> Your objective: Output the following lines exactly as they are, from the line with "Nennung Online (112, 201)" to the line with "浙江堆焊耐磨管哪里的好 (724, 1628)", including both of those lines.

>> BEGIN

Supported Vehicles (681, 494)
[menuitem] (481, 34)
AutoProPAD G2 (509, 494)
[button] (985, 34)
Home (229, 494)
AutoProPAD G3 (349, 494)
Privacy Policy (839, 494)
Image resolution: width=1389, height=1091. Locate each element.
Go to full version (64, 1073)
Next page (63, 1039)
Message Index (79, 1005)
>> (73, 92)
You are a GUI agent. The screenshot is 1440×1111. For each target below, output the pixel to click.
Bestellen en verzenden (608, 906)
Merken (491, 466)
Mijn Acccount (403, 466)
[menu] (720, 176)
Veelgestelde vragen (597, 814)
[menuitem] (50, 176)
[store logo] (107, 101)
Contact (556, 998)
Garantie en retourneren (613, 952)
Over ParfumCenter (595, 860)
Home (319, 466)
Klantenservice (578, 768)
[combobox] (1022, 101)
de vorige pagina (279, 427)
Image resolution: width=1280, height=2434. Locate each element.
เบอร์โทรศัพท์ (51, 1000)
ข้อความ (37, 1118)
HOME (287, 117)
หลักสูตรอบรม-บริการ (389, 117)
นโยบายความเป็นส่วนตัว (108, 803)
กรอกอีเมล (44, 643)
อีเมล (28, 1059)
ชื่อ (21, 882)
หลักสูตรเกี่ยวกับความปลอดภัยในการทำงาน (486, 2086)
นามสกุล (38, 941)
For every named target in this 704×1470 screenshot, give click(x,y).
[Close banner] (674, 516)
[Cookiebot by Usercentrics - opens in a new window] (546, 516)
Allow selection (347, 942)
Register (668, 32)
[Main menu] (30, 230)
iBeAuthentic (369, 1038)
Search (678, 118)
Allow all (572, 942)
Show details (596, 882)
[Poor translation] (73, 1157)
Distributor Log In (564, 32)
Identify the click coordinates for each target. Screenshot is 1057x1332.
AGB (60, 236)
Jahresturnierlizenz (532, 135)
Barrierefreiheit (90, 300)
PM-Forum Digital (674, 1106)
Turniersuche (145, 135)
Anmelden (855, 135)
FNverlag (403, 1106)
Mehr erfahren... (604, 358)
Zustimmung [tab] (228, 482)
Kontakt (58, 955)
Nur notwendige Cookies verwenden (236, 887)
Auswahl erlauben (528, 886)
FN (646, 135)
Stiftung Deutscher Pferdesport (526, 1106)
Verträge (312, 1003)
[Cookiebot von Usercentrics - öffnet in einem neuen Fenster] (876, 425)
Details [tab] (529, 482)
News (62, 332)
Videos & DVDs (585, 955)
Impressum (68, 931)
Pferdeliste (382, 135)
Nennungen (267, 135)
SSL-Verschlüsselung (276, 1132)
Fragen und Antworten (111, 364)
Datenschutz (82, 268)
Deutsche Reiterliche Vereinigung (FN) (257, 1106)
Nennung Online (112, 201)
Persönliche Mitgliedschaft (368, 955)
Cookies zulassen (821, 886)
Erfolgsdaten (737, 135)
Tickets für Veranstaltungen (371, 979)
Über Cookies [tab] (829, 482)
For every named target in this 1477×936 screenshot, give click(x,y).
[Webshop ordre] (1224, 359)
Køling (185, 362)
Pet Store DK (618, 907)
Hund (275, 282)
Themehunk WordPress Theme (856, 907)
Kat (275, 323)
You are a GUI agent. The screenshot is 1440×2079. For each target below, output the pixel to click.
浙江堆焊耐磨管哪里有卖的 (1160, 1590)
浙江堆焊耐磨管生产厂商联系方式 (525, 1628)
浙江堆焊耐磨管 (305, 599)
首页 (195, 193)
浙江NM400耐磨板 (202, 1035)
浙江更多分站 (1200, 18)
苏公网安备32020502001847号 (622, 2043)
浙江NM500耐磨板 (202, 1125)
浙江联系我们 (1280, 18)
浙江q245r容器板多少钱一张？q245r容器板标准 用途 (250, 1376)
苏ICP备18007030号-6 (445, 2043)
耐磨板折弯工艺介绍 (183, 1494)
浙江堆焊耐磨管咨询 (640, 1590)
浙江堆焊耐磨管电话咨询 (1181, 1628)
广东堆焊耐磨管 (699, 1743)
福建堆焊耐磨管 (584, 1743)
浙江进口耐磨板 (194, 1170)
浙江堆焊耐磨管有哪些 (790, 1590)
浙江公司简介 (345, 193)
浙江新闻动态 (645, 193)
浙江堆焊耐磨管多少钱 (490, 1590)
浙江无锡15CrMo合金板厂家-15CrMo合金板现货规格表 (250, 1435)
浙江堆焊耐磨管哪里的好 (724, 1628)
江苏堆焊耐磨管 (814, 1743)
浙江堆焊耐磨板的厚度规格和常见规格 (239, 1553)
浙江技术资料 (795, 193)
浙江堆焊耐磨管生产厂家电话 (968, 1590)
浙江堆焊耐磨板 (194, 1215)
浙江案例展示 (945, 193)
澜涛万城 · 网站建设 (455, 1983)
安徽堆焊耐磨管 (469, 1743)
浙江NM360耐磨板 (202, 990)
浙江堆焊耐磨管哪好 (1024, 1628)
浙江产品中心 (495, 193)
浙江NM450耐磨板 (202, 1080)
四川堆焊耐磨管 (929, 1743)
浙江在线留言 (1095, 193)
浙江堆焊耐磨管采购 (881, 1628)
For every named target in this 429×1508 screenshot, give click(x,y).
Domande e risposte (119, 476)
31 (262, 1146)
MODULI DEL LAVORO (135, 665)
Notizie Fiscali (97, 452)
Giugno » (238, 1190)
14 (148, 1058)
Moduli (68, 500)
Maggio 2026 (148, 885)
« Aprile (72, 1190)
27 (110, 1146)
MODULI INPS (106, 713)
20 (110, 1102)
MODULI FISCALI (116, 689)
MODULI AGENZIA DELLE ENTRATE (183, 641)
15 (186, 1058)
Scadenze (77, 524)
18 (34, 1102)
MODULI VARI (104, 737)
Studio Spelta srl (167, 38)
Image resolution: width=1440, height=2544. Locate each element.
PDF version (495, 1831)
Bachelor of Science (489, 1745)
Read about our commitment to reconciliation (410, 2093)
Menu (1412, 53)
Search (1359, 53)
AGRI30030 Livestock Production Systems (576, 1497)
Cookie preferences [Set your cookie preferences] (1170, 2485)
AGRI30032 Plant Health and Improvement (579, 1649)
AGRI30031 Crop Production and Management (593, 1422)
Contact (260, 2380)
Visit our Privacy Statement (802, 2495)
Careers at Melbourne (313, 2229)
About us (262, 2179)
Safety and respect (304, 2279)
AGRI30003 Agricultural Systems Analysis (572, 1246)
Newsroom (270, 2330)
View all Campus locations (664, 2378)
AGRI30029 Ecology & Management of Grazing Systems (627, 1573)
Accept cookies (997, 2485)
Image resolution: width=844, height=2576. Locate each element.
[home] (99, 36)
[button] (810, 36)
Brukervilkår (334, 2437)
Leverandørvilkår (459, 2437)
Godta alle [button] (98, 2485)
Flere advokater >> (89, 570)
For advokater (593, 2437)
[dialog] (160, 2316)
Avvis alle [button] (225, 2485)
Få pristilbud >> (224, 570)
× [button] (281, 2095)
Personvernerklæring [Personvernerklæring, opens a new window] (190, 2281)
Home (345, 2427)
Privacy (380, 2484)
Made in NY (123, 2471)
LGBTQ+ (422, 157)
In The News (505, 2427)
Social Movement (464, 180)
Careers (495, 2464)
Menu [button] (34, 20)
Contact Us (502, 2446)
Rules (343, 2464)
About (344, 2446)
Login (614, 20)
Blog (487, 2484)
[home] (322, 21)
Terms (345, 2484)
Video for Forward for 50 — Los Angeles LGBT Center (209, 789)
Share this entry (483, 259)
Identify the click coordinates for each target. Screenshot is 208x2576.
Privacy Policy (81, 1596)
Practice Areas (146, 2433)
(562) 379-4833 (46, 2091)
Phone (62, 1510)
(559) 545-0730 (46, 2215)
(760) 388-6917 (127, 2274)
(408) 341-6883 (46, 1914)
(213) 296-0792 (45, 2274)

>> END

> Task result:
Nennung Online (112, 201)
Persönliche Mitgliedschaft (368, 955)
Cookies zulassen (821, 886)
Erfolgsdaten (737, 135)
Tickets für Veranstaltungen (371, 979)
Über Cookies [tab] (829, 482)
For every named target in this 1477×936 screenshot, give click(x,y).
[Webshop ordre] (1224, 359)
Køling (185, 362)
Pet Store DK (618, 907)
Hund (275, 282)
Themehunk WordPress Theme (856, 907)
Kat (275, 323)
You are a GUI agent. The screenshot is 1440×2079. For each target below, output the pixel to click.
浙江堆焊耐磨管哪里有卖的 (1160, 1590)
浙江堆焊耐磨管生产厂商联系方式 (525, 1628)
浙江堆焊耐磨管 (305, 599)
首页 (195, 193)
浙江NM400耐磨板 (202, 1035)
浙江更多分站 (1200, 18)
苏公网安备32020502001847号 (622, 2043)
浙江NM500耐磨板 (202, 1125)
浙江联系我们 (1280, 18)
浙江q245r容器板多少钱一张？q245r容器板标准 用途 (250, 1376)
苏ICP备18007030号-6 (445, 2043)
耐磨板折弯工艺介绍 (183, 1494)
浙江堆焊耐磨管咨询 (640, 1590)
浙江堆焊耐磨管电话咨询 (1181, 1628)
广东堆焊耐磨管 (699, 1743)
福建堆焊耐磨管 (584, 1743)
浙江进口耐磨板 (194, 1170)
浙江堆焊耐磨管有哪些 (790, 1590)
浙江公司简介 (345, 193)
浙江新闻动态 (645, 193)
浙江堆焊耐磨管多少钱 (490, 1590)
浙江无锡15CrMo合金板厂家-15CrMo合金板现货规格表 (250, 1435)
浙江堆焊耐磨管哪里的好 (724, 1628)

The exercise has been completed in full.